#### About this task
Wherever the listing has a line with the string "size", copy that line out.

#### Dataset records
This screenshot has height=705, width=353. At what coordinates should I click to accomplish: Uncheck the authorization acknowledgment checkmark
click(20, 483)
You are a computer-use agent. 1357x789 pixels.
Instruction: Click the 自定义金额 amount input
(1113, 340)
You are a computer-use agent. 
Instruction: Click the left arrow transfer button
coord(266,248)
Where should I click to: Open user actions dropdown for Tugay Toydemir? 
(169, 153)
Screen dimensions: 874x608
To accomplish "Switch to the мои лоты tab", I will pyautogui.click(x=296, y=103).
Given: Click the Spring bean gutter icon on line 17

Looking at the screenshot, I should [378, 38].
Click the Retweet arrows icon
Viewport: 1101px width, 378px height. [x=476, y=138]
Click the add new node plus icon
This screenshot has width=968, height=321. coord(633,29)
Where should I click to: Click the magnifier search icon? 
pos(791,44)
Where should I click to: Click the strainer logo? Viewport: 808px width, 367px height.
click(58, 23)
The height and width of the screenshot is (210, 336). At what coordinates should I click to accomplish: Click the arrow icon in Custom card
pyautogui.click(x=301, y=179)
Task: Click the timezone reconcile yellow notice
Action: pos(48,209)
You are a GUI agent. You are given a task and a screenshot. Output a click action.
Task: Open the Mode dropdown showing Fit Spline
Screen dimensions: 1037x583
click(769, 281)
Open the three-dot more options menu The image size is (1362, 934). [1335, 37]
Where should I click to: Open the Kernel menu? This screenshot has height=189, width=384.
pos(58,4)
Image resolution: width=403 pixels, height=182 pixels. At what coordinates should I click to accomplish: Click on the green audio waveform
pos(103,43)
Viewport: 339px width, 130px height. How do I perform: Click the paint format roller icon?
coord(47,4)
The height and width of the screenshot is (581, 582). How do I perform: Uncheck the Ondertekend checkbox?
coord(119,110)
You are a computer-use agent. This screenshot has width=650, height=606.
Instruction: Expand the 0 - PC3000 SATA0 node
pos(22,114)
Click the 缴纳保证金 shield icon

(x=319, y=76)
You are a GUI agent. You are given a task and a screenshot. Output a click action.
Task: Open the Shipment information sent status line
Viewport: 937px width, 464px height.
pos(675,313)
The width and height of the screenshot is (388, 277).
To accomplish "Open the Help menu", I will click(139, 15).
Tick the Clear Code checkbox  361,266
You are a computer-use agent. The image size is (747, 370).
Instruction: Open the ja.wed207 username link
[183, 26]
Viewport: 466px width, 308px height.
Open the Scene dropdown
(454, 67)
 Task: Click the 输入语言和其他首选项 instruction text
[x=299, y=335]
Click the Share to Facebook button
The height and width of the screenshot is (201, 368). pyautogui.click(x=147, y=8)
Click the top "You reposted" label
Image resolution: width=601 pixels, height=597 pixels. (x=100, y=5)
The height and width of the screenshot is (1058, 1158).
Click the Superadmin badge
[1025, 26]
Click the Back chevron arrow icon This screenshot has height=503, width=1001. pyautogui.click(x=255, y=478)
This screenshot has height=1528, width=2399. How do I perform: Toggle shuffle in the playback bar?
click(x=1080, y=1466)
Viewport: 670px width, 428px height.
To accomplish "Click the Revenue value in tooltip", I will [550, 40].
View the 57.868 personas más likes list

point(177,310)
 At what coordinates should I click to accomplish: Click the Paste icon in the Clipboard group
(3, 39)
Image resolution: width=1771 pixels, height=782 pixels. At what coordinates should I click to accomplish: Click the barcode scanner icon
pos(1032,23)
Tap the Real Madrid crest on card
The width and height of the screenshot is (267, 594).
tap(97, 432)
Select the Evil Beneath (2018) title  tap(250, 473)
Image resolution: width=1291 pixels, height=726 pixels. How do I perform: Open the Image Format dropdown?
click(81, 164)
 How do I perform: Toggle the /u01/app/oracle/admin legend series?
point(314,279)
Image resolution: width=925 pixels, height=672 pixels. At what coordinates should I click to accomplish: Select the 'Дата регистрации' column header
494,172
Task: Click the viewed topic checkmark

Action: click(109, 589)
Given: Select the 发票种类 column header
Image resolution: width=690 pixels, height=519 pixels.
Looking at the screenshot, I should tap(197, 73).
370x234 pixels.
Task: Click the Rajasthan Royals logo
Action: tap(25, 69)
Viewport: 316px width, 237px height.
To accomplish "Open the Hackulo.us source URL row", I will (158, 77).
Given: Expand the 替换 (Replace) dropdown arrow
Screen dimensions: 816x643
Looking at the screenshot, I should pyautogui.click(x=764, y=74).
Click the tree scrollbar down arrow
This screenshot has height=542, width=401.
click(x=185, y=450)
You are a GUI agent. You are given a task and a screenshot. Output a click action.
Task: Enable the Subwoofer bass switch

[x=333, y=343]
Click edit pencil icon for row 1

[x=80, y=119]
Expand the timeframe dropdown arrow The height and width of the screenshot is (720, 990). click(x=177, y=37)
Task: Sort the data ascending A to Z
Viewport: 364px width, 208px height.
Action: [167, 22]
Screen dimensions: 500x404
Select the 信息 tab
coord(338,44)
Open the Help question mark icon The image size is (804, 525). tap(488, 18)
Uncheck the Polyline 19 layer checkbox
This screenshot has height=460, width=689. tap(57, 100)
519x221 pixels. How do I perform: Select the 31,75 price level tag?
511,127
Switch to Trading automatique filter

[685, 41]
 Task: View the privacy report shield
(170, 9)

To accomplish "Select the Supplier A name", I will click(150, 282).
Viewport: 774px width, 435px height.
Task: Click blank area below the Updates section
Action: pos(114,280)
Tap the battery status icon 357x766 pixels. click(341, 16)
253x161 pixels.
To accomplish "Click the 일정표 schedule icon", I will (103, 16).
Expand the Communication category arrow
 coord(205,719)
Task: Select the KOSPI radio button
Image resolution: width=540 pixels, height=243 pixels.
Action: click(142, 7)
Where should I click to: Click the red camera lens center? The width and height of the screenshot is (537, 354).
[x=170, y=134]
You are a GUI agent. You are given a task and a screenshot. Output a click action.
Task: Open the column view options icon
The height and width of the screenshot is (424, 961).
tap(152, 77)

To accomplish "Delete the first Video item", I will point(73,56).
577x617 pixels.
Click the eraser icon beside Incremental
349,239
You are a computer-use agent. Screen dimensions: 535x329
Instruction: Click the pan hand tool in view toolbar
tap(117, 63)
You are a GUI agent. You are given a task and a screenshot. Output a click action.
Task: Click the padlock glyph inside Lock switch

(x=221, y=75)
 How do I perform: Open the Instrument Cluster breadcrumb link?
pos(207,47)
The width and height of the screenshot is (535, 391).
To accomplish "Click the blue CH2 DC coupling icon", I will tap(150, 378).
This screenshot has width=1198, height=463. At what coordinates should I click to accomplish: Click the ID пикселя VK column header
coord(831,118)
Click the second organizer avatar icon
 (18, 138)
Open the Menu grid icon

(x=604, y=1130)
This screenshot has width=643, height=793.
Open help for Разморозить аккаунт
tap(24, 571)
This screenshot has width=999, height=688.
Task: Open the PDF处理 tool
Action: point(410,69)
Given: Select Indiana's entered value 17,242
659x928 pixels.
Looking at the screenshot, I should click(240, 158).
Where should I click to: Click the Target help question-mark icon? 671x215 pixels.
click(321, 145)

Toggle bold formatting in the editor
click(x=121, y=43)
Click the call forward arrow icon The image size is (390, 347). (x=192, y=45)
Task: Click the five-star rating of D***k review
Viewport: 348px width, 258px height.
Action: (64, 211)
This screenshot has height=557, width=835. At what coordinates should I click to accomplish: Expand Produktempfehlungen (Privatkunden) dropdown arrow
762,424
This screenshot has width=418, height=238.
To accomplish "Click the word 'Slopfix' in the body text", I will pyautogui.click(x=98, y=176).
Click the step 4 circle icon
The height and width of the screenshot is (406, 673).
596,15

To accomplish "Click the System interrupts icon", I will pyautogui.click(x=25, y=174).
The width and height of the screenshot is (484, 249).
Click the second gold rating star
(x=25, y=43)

#### Response to the exercise
Open the three-dot more options menu The image size is (1362, 934). [1335, 37]
You are a computer-use agent. The image size is (747, 370).
Open the Help question mark icon The image size is (804, 525). tap(488, 18)
Click the call forward arrow icon The image size is (390, 347). (x=192, y=45)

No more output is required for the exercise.